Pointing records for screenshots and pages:
---------------

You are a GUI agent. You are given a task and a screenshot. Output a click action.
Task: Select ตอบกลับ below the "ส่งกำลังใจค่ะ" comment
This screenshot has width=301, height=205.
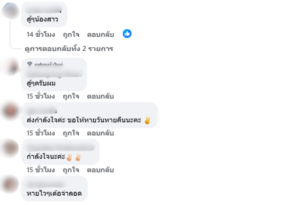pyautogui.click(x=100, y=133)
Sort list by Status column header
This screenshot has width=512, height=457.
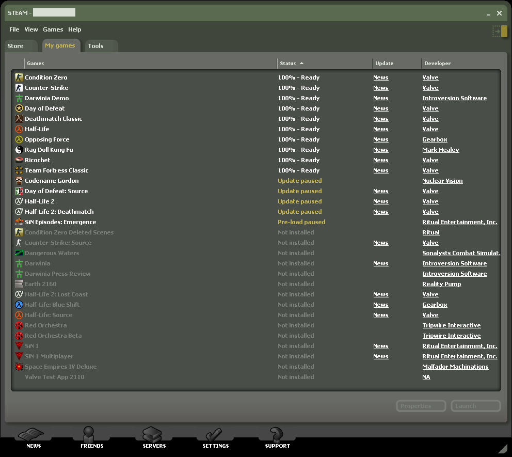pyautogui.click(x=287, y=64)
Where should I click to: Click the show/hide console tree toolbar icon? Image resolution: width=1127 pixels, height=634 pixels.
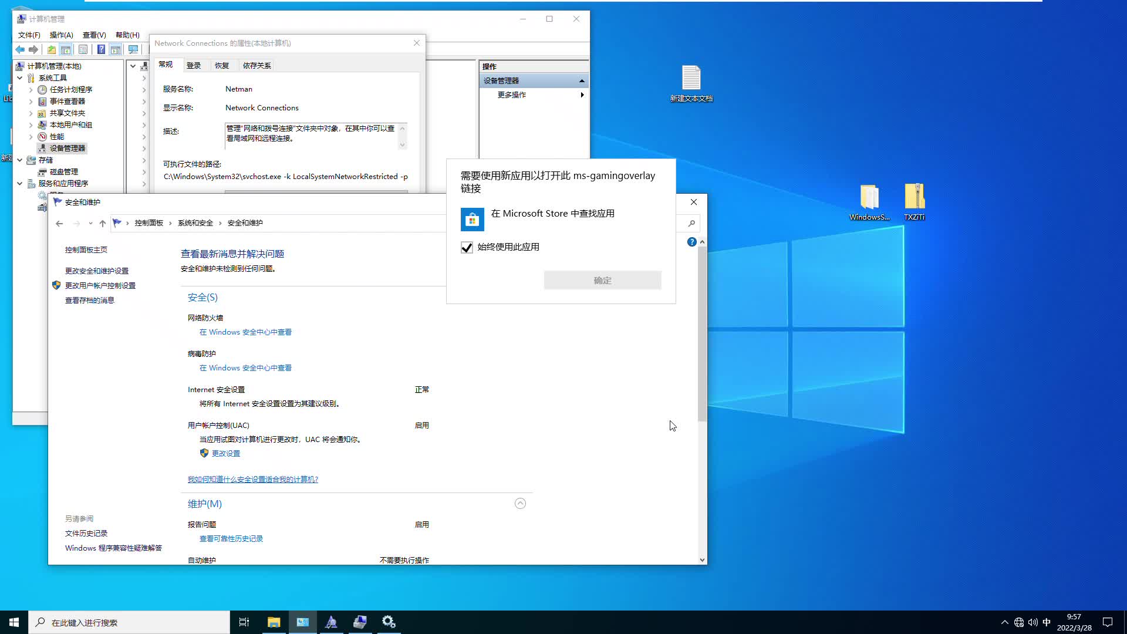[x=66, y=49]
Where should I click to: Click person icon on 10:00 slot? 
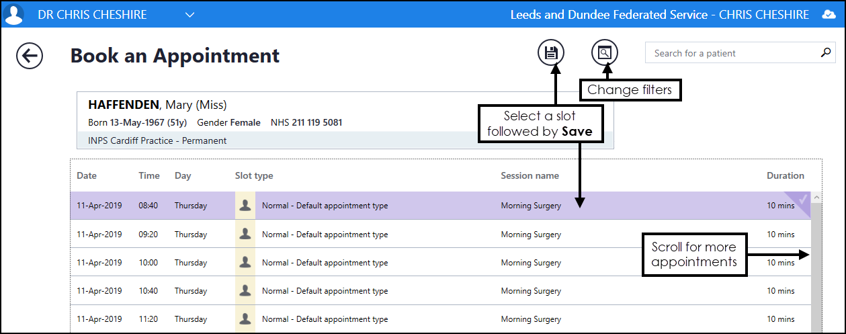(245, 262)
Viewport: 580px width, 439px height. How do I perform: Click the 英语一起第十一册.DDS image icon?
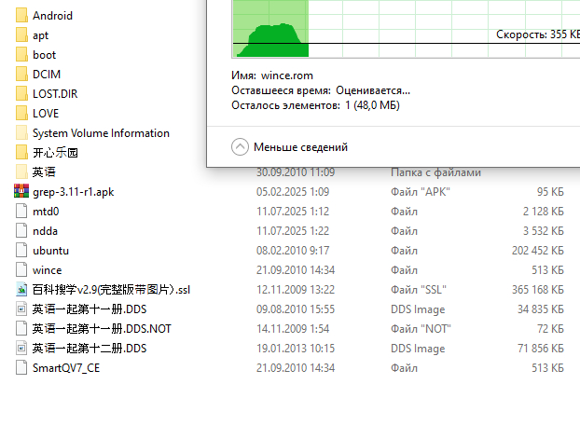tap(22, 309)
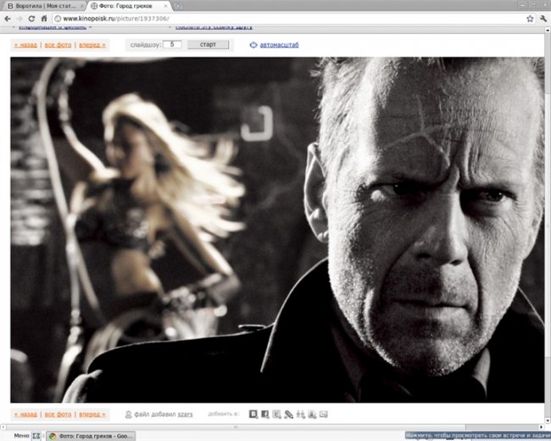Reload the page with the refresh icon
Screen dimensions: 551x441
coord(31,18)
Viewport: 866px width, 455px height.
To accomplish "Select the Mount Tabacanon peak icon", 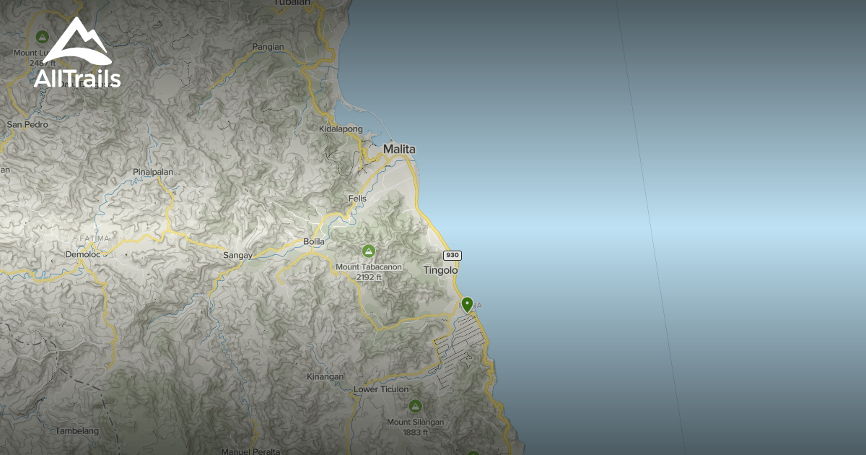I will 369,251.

---------------

* _Exercise aim_: Extract every line above that contains the word "This", copying each one in full.

* _Exercise response_:
This screenshot has width=301, height=205.
This screenshot has width=512, height=457.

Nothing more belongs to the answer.